On August 11, President Filipe Nyusi demanded an urgent solution to the delays and discrepancies caused by the application of the TSU, warning that the timely payment of salaries was “sacred” and that he would not tolerate “excuses”.
Filipe Nyusi was reacting to the controversy that is taking place in various sectors of the Mozambican Public Administration, namely security, education and health forces, who complain about unpaid salaries due to the migration to the new salary table.
Clarification
The president of the police association wants explanations from “those responsible” on the discounts and the delays in paying salaries to officers, while acknowledging that there had been “gradual payment” of salaries.
“We don’t need two people to be paid today. (…) Why aren’t salaries paid on time to all members of the police as they were receiving” before the implementation of the new salary table, Muanambane asked.
In the case of the Defence and Security Forces, and a few days after the general commander of the Police, Bernardino Rafael, recognized the two months of outstanding salaries for members of the corporation, Filipe Nyusi ordered that payment be made via the previous platforms until the problems were overcome, as the commander himself had requested.

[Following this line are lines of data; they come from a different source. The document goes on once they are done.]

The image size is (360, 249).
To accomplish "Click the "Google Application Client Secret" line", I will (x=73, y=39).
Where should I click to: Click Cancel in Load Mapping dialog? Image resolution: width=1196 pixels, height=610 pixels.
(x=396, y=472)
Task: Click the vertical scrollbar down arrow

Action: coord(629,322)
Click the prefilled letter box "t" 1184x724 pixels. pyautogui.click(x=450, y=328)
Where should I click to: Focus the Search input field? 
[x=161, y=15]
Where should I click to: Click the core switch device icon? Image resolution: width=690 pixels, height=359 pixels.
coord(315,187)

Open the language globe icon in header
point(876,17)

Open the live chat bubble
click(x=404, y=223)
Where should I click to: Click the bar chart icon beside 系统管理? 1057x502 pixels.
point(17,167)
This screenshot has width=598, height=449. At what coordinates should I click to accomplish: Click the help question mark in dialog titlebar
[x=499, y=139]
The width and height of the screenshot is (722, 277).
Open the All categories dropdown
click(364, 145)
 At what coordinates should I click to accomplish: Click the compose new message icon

According to the Ministry of Economy and Finance, delays in paying salaries to the Defence and Security Forces are due to registration problems in the new payment system, taking into account the migration to the single system that began in June, whereas previously payments were made via the ministries of Interior and of Defence.
The TSU was approved in 2022 in order to eliminate asymmetries and keep the state’s wage bill under control in the medium term, but implementation caused salaries to skyrocket by around 36%, from 11.6 billion meticais/month (€169 million) to 15.8 billion meticais/month (€231 million).
The new salary matrix in the State has 21 levels, from 8,756 to 165,758 meticais (from 134 to 2,580 euros), instead of 103 levels, as was the case previously.